# "Digitales vernetztes Wohnzimmer"



## partitionist (14. Dezember 2006)

Hallo, ich habe mir ein LCD-Flat Screen gekauft und bin damit zufrieden, hinzu kommt noch ein 5.1 Soundsystem, DVD-Player, Receiver.
Ich habe vor mein Wohnzimmer mit meinem Computer Netzwerk zu vernetzen, damit man auf die Freigabe von Multimedia Inhalten wie z.B. Filme oder Musik hat.

Es gibt ja heutzutage schon Receiver mit Ethernet Anschlüsse, ist es nun möglich Filme vom Wohnzimmer übers Netzwerk vom Receiver auf ein externes Gerät zu speichern wie z.B. ein NAS (Zentraler Speicherplatz im Netzwerk) oder eine USB Fesplatte am Router?
Das finde das ziemlich interessant, da Computer Hardware wie Festplatten die kann man immer aufrüsten aber ein DVD-Rekorder da kann man nix tun.

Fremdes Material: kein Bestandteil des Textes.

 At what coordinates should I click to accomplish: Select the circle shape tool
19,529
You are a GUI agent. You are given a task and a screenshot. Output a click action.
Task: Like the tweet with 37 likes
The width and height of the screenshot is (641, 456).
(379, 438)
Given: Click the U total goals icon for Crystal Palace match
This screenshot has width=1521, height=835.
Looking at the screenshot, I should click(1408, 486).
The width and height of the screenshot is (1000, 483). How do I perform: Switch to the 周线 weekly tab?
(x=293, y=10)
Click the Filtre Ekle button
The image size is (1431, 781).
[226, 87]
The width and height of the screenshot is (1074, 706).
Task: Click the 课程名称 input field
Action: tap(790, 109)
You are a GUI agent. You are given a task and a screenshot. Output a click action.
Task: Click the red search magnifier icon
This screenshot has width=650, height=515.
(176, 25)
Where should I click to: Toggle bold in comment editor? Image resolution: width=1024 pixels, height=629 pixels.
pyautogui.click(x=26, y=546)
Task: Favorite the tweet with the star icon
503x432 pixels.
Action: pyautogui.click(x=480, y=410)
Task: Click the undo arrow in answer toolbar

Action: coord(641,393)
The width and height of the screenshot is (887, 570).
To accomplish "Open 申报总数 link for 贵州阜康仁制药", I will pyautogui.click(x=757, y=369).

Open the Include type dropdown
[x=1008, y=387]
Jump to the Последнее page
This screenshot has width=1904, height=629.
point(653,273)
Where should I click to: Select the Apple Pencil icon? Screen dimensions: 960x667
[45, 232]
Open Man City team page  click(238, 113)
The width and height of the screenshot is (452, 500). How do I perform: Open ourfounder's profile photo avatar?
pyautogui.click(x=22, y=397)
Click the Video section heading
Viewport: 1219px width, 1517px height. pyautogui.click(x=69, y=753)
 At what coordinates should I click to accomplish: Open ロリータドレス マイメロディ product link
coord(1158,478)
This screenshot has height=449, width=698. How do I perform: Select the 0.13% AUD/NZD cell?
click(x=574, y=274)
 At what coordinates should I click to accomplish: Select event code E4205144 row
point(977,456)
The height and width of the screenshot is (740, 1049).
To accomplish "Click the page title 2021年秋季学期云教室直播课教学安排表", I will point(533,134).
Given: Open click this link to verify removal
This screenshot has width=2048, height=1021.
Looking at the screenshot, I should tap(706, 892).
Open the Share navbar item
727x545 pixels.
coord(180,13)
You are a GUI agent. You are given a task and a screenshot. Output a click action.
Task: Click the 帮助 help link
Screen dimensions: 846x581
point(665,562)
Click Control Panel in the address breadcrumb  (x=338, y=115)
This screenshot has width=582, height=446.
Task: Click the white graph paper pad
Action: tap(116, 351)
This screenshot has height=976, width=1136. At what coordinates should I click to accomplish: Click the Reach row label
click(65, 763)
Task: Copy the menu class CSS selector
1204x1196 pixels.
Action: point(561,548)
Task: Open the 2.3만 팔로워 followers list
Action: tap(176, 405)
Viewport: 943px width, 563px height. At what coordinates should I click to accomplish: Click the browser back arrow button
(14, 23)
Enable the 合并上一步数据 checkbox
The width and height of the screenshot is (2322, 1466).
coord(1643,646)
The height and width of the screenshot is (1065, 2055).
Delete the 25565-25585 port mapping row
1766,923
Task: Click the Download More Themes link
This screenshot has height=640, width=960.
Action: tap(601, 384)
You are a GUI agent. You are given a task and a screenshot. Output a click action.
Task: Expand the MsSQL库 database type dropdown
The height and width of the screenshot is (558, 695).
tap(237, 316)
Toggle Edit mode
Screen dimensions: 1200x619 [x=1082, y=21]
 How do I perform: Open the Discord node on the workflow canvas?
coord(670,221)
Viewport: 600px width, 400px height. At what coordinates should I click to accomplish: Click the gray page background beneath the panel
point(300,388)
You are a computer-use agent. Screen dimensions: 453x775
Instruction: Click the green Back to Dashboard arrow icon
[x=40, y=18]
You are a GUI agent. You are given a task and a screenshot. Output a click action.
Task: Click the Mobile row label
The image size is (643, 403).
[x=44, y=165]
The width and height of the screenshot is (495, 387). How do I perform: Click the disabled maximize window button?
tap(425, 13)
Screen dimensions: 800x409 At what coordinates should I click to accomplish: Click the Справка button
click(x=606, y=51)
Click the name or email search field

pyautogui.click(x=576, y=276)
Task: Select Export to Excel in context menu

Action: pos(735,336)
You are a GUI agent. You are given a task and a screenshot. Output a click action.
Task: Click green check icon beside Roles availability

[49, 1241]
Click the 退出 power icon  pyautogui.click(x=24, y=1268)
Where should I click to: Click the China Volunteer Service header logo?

Am liebsten würde ich mir ein NAS mit 500GB zulegen welcher zentral am Router verbunden ist, so kann ich vom PC oder vom Wohnzimmer aus auf die Inhalte zugreifen.


----------



## Christian Kusmanow (15. Dezember 2006)

Das kommt immer auf den Receiver an, welche Funktionalitäten dessen Software mitbringt und ob er überhaupt die Hardwarevoraussetzungen hat. Ich würde mich diesbezüglich in einem Fachgeschäft beraten lassen.

Ein NAS ist auf jeden Fall wärmstens zu empfehlen, wenn es darum geht große Datenmengen zu speichern. Man sollte auf jeden Fall darauf achten, dass man sich ein NAS mit RAID5 Technologie besorgt. Dann hat man nie wieder Datenverlust sofern man immer rechtzeitig die defekte Platte wechselt. Oder man hat eine Platte als Hot-Spare auf Reserve in dem NAS.

//Edit: Die Buffalo RAID5 NAS Systeme kann ich empfehlen.


----------